- Occupations: Professor and Academician

= Amita Dhanda =

Law professor

Amita Dhanda is an Indian academic, activist, and Professor Emerita (formerly professor of law) at NALSAR University of Law, Hyderabad. She was appointed one of the fourteen members of the National Advisory Council for the implementation of the RTE Act in 2010. She is on the Academic Council of Tamil Nadu National Law School. She started her career as a researcher at the Indian Law Institute, Delhi, and became a full-time Professor at NALSAR. She has contributed to the research of mental health and disability studies in India and is the head of the Centre for Disability Studies at NALSAR. Amita Dhanda identifies as a feminist and has written several papers based in gender. She has written three books, and is a guest writer for Kafila and a few other online news magazines and national daily newspapers. She carries out Interpretation Of Statutes.

==Early life==
Amita Dhanda pursued LLM and then completed her PhD from Delhi. In 1984, she started as a researcher in Indian Institute of Law, Delhi. Justice Bhagwati, who was then Chief Justice of India decided to have her clerk for him based on her capabilities. She worked at the Institute for 15 years, that is from 1984 till 1999. She learned how to write, research, edit and teach with the assistance of renowned scholars. In her time with the Institute, she did hands on research on the mental health of prisoners in West Bengal and also suggested amendments to the Disability Act of 1995. From 1999, she joined as a full-time professor in NALSAR, where she teaches Administrative Law, Law and Poverty, Law and Literature and Judicial Process.

==Career==
Amita Dhanda teaches legal theory, law and poverty, and sexually disoriented courses on pedagogy and inclusion. Dhanda became a professor of law and dean (academic) at National Academy of Legal Studies and Research (NALSAR) at Hyderabad after a five-year stint as a research faculty at the Indian Law Institute, Delhi. At NALSAR, she is head of the Centre for Disability Studies. She has written extensively on the legal position of persons with mental disability. Legal Order and Mental Disorder (published in 2000), Dhanda's book on the legal status of persons with mental illness is a pioneering effort in the field. She is also the Author of Decolonisation of Legal Knowledge and Engendering Law: Essays in Honor of Latika Sarkar. She has also edited N S Bindra's Interpretation of Statutes.

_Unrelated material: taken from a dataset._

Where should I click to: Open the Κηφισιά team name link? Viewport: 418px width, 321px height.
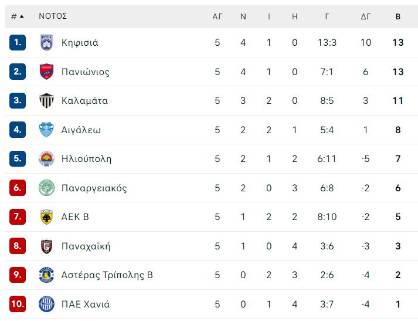80,43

Dhanda was involved in the negotiations of the UN Ad Hoc Committee that drafted the UN Convention on the Rights of Persons with Disabilities adopted in December 2006. In 2011, she was a leader of a committee set up by the Ministry of Social Justice and Empowerment of the Government of India for drafting a law on the rights of people with disabilities. Dhanda is assisting the Government of Gujarat in formulating a rights sensitive mental health law. Her research expertise has been drawn upon by international and national institutions such as the WHO. She is also activist for patients rights, particularly in attempting to give agency and protections to the mentally ill, as well as to protect women who are divorced on the basis of "mental illness". Dhanda's research has been referred to by premier institutions, both nationally and internationally, such as WHO, UNICEF, NHRC, NCW, NIMH. She is also a contributing writer for Scroll, an online political and cultural news magazine. She has also written several articles for The Hindu as well, a renowned national daily. The other online magazines and National Dailies she has written for include Frontline, Kafila and Indian Express.

Dhanda is engaged in research work in mental health, child rights, disability and environment.

==Sexual harassment case==
Professor Dhanda accused NALSAR Vice Chancellor Veer Singh of sexual harassment in 2011. She claimed that the Vice Chancellor sent her a mail on 22 December which contained a sexual innuendo; the Vice Chancellor denied this and said that he would file for defamation against Dhanda, but did not. A committee later examined and dismissed the allegations.

==Books==
- eds. Baxi, Upendra. Dhanda, Amita. Valiant victims and lethal litigation: the Bhopal case. NM Tripathi, 1990.
- Dhanda, Amita. Engendering Law: Essays in Honor of Latika Sarkar. Eastern Book Company, 1999.
- Dhanda, Amita. Legal order and mental disorder. SAGE Publications Pvt. Limited, 2000.
- Dhanda, Amita. Decolonising of Legal Knowledge. Taylor and Francis, 2009.
- Bindra, N S. Dhandha, Amita. Interpretation of the Law of Statutes. LexisNexis, 2017.